They are far from identical, E6 is a TAU core and TG267 is a lepton.

So E6 is portrait format, larger screen, better NeTD (60/70) and better / narrower lens.

TG267 temperature accuracy looks a bit suspect as you'd expect on a lepton, and the NeTD is likely suspect too.  It may well not carry forward into actual image quality.

Whether this is worth 3x is a valid ask, but in hand anyone would take the E6

Online Fraser

  • Super Contributor
  • ***
  • Posts: 9728
  • Country: gb
Re: why E6 costs 3x more than TG267? (they're basically same camera)
« Reply #2 on: September 15, 2020, 09:03:52 pm »
+1

The TG267 and E6 are like comparing chalk and cheese.

Fraser
« Last Edit: September 15, 2020, 09:18:07 pm by Fraser »
 

Offline calel

  • Contributor
  • Posts: 28
  • Country: ch
Re: why E6 costs 3x more than TG267? (they're basically same camera)
« Reply #3 on: September 15, 2020, 09:45:01 pm »
They are far from identical, E6 is a TAU core and TG267 is a lepton.
andn that means...? (I'm new to this whole IR thing tbh)

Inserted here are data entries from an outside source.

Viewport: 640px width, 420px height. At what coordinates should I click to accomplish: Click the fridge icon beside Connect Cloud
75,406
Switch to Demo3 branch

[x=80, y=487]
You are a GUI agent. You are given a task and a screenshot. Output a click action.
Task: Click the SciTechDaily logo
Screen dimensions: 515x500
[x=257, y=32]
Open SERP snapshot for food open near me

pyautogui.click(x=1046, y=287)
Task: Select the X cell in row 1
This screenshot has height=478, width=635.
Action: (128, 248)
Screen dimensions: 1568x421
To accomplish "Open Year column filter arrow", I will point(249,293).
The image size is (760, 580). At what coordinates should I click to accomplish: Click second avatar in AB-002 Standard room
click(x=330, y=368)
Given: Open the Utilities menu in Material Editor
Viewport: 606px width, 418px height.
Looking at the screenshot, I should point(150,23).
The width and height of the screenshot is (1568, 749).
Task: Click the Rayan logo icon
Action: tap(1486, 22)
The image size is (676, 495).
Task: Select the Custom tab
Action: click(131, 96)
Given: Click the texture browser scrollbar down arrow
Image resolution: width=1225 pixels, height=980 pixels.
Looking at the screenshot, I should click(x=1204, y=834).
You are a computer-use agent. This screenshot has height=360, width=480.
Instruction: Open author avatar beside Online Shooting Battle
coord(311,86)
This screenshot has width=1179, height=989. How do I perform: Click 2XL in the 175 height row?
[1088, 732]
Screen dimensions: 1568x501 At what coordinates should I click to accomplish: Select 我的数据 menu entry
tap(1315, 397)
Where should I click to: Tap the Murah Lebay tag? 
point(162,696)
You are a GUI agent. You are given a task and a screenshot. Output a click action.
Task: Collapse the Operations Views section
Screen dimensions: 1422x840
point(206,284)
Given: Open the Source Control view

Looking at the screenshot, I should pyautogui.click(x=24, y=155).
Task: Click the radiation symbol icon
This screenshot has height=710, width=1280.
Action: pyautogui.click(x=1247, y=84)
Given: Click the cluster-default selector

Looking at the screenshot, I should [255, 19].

what are those cores? physical thing or just a software thing? is core same thing as sensor?
if it's physical then how is Tau core better? more sensitive? or the pixels in a tau sensor are better quality then pixels in a lepton sensor? (like the difference between the pixels of a classic TNT monitor & those of an IPS monitor?)
or does it make the IR image update faster in real time when moving camera? I noticed that the e4 is always "calibrating" every 30s or so & it freezes the image for quite a few seconds when doing so, that don't sound like very impressive performance (what exactly is it calibrating anyway?) and that's supposed to be high-end TAU sensor, this means the lepton sensor would perform even worse then that?


also is screen size important if IR resolution's the same?  if you just increase display size without increasing resolution then logic says the whole image will just get blurrier right?  ???

+1

The TG267 and E6 are like comparing chalk and cheese.

Fraser
but the resolution (IR pixel count) is the same & for IR cameras that's the most important criterion right?
« Last Edit: September 15, 2020, 10:22:43 pm by calel »
 

Online Fraser

  • Super Contributor
  • ***
  • Posts: 9728
  • Country: gb
Re: why E6 costs 3x more than TG267? (they're basically same camera)
« Reply #4 on: September 15, 2020, 11:10:22 pm »
There is much to be understood when it comes to comparing two thermal cameras. There are cameras costing a few hundred Dollars and others that cost tens of thousands of Dollars. They are equal only in that they can detect heat and display it to the human user.

In simple terms, the E6 is part of the Ex series of cameras that were developed as an entry level thermal imaging camera that meets the needs of less demanding users of the technology. The series uses a cost reduced microbolometer sensor that was developed for use in automotive night vision Thermal cameras and the lens is quite basic. The camera is fixed focus but achieves decent performance. The physical resolution of the cameras microbolometer sensor is 320 x 240 and this is what was released in the E4 upgrade  :) The Ex series is a decent product thanks to the quality of the microbolometer, lens and firmware that processes the thermal scene coming from the sensor array. In terms of value for money, the Ex series WERE reasonable but since its release, other, more affordable cameras have been produced by other competing companies. BUT, and it is a big BUT, the E4 camera remains the darling of the series thanks to the E4 upgrade that has been created on this forum. The upgrade means a user can buy a bottom of the range E4 and upgrade its resolution to the full 320 x 240, switch off the artificial noise generator and add functionality that goes beyond that offered by even the top of the series E8  :-+ An upgraded E4 is a thing of beauty that costs less than $1000? In terms of value for money and the image that it can produce, there is not much to touch it, if anything. Dongle based thermal cameras are cheaper but you need a phone and some people want the all-in-one solution rather than using a phone with something hanging off of it.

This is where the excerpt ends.